Repository deployment is 25% and rising in UK HE Institutions. In the Netherlands it is 100%, but US deployment is hard to scope.
Storage should be distributed, robust and with replication. Data loss and the risk thereof should be a thing of the past. Centralisation is the enemy of preservation; in the same way that central decision-making is bad for culture, scholarship and science. Repositories can act as a vehicle for preservation, but how do repositories deliver distributed autonomous management of content? And how do collaborating repositories manage their curation responsibilities? How is curation reflected in metadata? Where replication is carried out, format migration by one repository can lead to forked curation and must be documented in the metadata.
Deployment is one thing, but adoption is quite another. The process of submission should be simplified, integrated and should demand minimal metadata from contributors. To add value, submission could trigger other things, e.g. copyright and licences, submissions to other repositories, submission to journal publishers and so on.

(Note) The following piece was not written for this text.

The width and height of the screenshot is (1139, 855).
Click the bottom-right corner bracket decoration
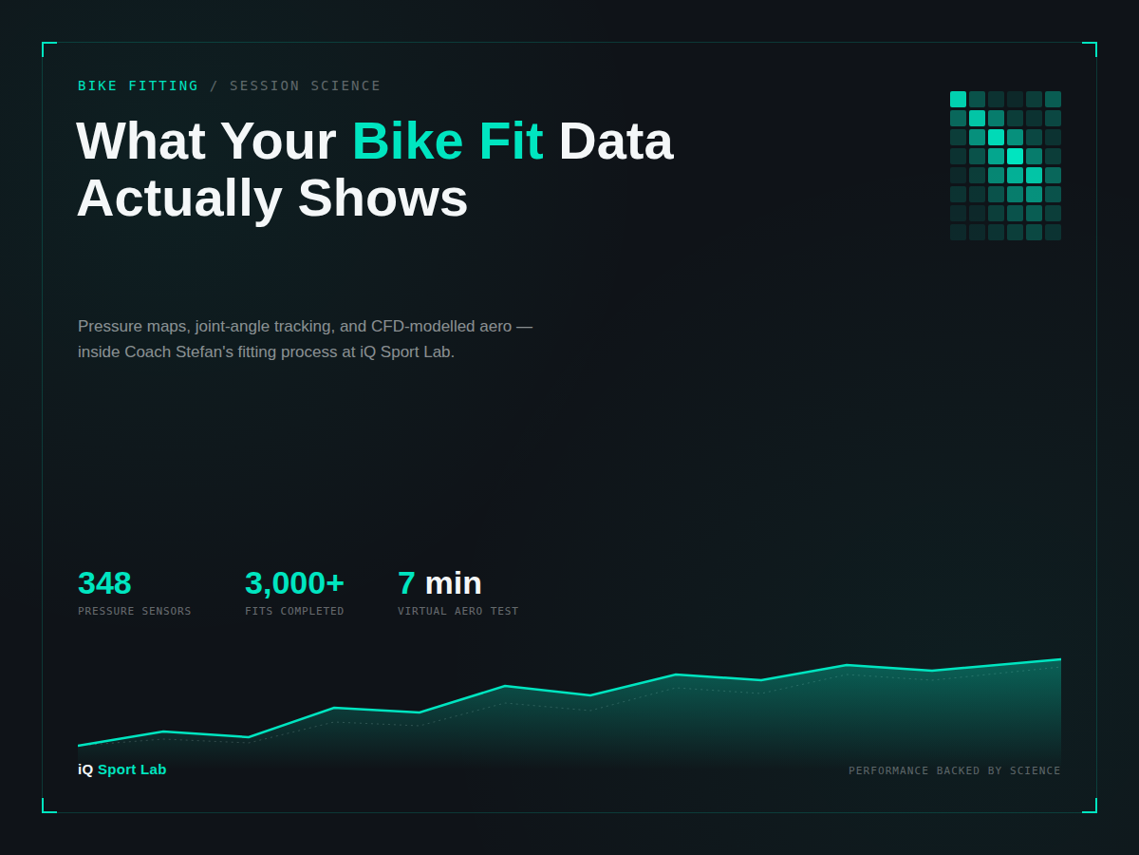(x=1090, y=806)
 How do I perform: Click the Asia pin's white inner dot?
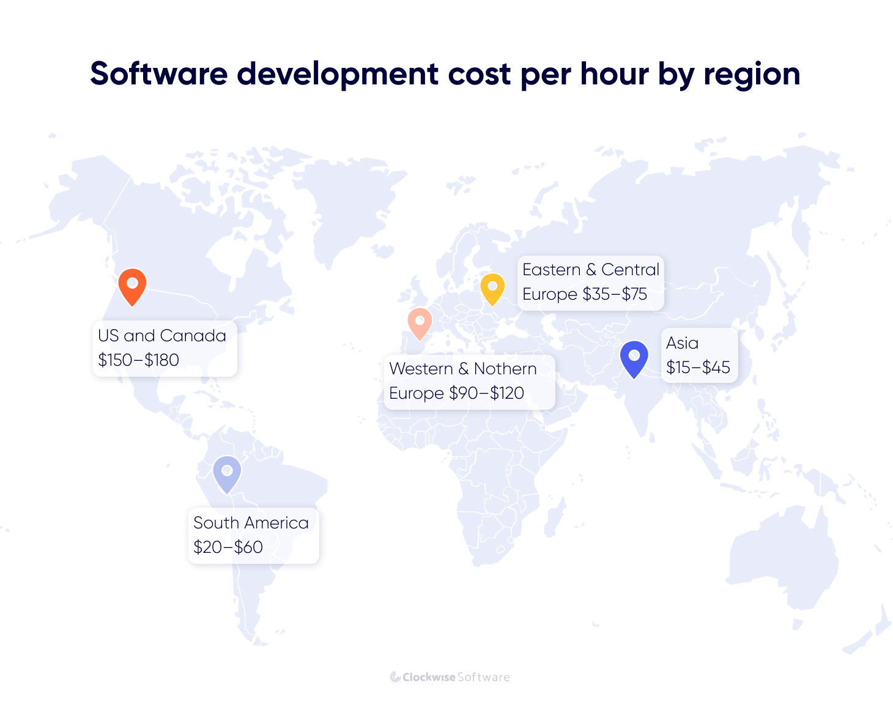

Authored texts and datasets
Few national data archives exist in the US, particularly for the humanities. Therefore, much research data will be submitted to institutional repositories. In the UK, there is a mixture of deposit to national centres and local repositories. Cross-referencing and linkage between data and texts is a significant issue and one that the JISC DRP seeks to address.
Tools and metadata creation
Much metadata could and should be automatically generated through machine processes. Descriptive and detailed subject and/or pedagogical metadata cannot be automated.
Repository functionality needs to reflect the policies and practices of the faculty and/or institution. Establishing the ownership of data by the institution or the individual is important, but becomes murkier when funding bodies and collaborations are involved. Can the repository make inter-institution collaboration easier? What happens when faculty members move institution? The faculty bibliography is reflected in the institutional repository, as is a personal C.V. Does a new institution populate its own repository with a new staff member's past work, including rights clearance?
Legal issues can also be problematic, but the primary question should be one of scholarly needs - "figure out what is needed, then figure out how to make that legal".
Digital libraries and institutional repositories
How does digital library and repository content differ? Does content move between them? Should there be policies for this?
Telling stories with repositories
How can repositories be use to tell stories - about contributions made by institutions, about disciplines, about individuals? Could learned societies have a role in this? What about synthesis tools, such as wikipedia?
Themed break-out sessions
Workflows (Chris Rusbridge & Helen Hockx-Yu)
Workflows concern data, tasks and people and are a structured definition of procedures. They combine human and automated tasks.
Repository workflows can be a subset of other workflows and it is important to understand the interactions between them. There need to be case studies or best practice guides in terms of how repository workflows fit into other, sometimes ill-defined, workflows.
Workflows can be different for different audiences and need to be properly documented.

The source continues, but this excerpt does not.